Aim A:
Answer these questions from the lease amendment:
(i) On what date was the original Lease made?
(ii) About how many gross rentable square feet are in the Original Premises?
(iii) About how many gross rentable square feet does the Additional Space contain?

Text extract:
◇ ◇ ◇ ◇ ◇
EXHIBIT 10.1
FIRST AMENDMENT TO LEASE
THIS AGREEMENT (hereinafter referred to as the "Amendment") made as of
the16 day of March 2001, between 826 NEWTOWN ASSOCIATES, L.P., a Delaware
limited partnership, whose address is C/O First Evergreen, 000 Xxxxxxxxxx
Xxxxxxx, Xxxxxxxx, Xxx Xxxxxx 00000 (hereinafter referred to as "Landlord"), and
AXCELL BIOSCIENCES CORPORATION, a Delaware corporation (hereinafter referred to
as "Tenant"), with offices at 000 Xxxxxxx-Xxxxxxx Xxxx, Xxxxxxx, Xxxxxxxxxxxx
00000.
W I T N E S S E T H:
WHEREAS, Tenant and Landlord's predecessor-in-interest, Yardley Road
Associates, L.P., entered into a Lease made as of July 23, 1999 (hereinafter
referred to as the "Lease"), whereby Tenant is presently in possession of
premises containing approximately 9,146 gross rentable square feet of space
(hereinafter referred to as the "Original Premises") in the building located at
000 Xxxxxxx Xxxxxxx Xxxx, Xxxxxxx, Xxxxxxxxxxxx (hereinafter referred to as the
"Building"); and
WHEREAS, Tenant desires to lease additional space in the Building, and
Landlord is willing to lease such additional space to Tenant on the terms and
provisions set forth in the Lease, except to the extent provided for herein; and
WHEREAS, the parties hereto desire to amend the Lease only in the
respects and on the conditions hereinafter stated.
NOW, THEREFORE, Landlord and Tenant agree as follows:
1. For purposes of this Amendment, capitalized terms shall have the
meanings ascribed to them in the Lease unless otherwise defined herein.
2. Landlord and Tenant hereby confirm that the expiration date of the
Term with respect to the Original Premises is currently December 31, 2004
(hereinafter referred to as the "Original Term1'). The term of the Original
Premises shall not be extended by this Amendment.
3. From and after the Additional Space Commencement Date (as
hereinafter defined) and continuing through the Additional Space Expiration Date
(as hereinafter defined), Tenant hereby leases from Landlord additional space
consisting of approximately 5,680 gross rentable square feet ("hereinafter
referred to as the "Additional Space") which Additional Space is shown on
Exhibit A attached hereto and made a part hereof.
◇ ◇ ◇ ◇ ◇
Supplied material:
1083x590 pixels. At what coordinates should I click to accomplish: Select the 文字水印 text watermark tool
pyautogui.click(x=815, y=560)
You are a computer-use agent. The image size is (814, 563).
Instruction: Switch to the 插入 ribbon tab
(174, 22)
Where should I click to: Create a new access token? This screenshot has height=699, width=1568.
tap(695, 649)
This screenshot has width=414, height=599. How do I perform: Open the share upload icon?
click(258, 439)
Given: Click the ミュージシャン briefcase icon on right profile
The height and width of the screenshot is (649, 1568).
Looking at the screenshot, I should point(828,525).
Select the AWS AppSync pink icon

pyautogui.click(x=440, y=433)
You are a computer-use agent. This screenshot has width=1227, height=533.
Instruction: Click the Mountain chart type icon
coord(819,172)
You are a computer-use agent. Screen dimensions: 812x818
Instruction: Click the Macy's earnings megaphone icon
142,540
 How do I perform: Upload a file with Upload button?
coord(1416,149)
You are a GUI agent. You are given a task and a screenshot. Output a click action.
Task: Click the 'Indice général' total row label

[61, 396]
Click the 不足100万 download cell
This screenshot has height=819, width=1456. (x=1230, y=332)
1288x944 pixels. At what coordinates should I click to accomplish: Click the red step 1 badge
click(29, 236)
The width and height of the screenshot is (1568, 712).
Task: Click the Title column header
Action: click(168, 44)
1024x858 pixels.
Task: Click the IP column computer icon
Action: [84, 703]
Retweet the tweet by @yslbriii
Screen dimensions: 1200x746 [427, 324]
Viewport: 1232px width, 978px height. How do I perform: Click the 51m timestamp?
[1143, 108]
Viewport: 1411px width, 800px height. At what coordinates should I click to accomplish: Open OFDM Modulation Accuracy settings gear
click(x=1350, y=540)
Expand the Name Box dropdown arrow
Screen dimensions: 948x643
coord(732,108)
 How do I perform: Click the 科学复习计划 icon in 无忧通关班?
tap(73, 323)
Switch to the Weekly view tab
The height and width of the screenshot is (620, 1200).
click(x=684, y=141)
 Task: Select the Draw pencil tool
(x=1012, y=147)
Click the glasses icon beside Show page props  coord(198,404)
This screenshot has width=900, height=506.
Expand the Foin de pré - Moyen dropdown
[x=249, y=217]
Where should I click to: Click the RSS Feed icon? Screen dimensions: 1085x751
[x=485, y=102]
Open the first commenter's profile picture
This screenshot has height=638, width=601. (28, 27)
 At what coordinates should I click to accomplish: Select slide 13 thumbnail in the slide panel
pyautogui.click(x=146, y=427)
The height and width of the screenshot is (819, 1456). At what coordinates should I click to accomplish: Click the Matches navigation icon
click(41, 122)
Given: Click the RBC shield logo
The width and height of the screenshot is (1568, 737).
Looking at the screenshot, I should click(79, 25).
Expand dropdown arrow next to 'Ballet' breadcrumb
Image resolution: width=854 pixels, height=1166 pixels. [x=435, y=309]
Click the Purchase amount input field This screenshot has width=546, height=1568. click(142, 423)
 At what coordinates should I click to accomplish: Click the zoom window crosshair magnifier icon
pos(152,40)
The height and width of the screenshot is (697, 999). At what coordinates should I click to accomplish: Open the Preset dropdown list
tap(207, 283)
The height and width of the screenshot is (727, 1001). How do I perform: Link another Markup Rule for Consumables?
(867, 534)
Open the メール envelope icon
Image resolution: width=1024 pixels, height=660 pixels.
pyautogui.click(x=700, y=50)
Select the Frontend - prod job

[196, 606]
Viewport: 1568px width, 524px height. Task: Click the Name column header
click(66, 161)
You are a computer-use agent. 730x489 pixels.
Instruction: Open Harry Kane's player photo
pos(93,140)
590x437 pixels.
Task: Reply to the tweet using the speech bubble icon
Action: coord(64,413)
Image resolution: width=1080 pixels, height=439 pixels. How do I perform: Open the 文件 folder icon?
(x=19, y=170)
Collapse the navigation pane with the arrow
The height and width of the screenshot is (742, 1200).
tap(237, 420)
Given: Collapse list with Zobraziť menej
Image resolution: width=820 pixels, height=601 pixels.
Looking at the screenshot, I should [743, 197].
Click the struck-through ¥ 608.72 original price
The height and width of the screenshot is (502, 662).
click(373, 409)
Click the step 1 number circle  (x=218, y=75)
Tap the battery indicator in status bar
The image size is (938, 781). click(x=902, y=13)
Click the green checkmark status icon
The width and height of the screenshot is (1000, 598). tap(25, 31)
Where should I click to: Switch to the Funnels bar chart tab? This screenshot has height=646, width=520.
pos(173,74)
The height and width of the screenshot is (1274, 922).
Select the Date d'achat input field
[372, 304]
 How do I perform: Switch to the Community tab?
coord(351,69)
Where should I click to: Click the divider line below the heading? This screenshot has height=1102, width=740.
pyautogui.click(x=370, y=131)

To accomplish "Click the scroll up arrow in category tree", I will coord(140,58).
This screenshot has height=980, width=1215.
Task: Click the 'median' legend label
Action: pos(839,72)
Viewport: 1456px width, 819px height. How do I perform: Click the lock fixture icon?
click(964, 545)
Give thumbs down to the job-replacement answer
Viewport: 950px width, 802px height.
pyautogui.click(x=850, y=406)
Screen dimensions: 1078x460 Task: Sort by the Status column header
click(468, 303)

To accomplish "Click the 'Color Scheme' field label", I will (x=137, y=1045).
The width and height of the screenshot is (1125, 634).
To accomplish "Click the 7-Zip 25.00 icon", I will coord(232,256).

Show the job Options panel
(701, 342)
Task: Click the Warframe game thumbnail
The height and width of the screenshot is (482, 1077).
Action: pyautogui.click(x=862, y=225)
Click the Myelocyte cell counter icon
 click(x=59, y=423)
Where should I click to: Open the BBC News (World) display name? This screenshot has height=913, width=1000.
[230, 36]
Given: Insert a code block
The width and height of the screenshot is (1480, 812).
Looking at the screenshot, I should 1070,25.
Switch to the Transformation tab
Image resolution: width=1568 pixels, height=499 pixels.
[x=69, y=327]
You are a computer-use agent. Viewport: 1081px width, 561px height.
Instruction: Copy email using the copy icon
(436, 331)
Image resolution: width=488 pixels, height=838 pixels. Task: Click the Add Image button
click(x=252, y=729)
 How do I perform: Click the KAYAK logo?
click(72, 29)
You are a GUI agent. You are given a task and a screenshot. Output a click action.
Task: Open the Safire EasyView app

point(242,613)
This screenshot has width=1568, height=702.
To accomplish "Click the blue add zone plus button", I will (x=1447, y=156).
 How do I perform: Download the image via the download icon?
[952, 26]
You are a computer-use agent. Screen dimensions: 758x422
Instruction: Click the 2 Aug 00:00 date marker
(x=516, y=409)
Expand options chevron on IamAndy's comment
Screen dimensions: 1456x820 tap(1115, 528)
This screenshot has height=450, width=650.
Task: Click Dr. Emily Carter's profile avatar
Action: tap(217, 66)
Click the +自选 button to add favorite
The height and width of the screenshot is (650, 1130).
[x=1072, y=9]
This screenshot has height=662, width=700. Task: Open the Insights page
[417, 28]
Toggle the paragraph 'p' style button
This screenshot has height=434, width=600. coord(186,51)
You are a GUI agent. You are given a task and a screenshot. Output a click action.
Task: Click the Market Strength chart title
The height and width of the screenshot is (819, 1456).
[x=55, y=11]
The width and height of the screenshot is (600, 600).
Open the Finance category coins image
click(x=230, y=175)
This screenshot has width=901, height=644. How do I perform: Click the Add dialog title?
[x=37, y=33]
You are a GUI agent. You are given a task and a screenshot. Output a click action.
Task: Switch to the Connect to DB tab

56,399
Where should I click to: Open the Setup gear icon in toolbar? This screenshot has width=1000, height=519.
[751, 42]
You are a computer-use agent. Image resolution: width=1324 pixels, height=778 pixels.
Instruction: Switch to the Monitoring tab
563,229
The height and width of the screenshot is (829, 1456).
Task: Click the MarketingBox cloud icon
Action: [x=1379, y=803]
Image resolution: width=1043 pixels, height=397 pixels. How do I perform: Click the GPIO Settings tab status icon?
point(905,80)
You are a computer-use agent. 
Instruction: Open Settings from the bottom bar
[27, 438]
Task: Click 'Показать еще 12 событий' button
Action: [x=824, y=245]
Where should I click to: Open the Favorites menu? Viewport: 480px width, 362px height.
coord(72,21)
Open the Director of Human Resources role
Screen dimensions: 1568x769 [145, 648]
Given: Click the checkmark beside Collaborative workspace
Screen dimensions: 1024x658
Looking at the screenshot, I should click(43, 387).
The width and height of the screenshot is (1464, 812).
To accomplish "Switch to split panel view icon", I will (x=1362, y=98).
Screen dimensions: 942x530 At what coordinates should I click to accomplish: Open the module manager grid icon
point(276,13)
◇ ◇ ◇ ◇ ◇
Aim B: Rewrite the records from the line that has "Open the first commenter's profile picture" through the line that has "Click the Purchase", putting "preview" in place of "thumbnail" and leaving everything else the same.

Expected output A:
(i) July 23, 1999
(ii) Approximately 9,146
(iii) Approximately 5,680

Expected output B:
Open the first commenter's profile picture
This screenshot has height=638, width=601. (28, 27)
 At what coordinates should I click to accomplish: Select slide 13 preview in the slide panel
pyautogui.click(x=146, y=427)
The height and width of the screenshot is (819, 1456). At what coordinates should I click to accomplish: Click the Matches navigation icon
click(41, 122)
Given: Click the RBC shield logo
The width and height of the screenshot is (1568, 737).
Looking at the screenshot, I should click(79, 25).
Expand dropdown arrow next to 'Ballet' breadcrumb
Image resolution: width=854 pixels, height=1166 pixels. [x=435, y=309]
Click the Purchase amount input field This screenshot has width=546, height=1568. click(142, 423)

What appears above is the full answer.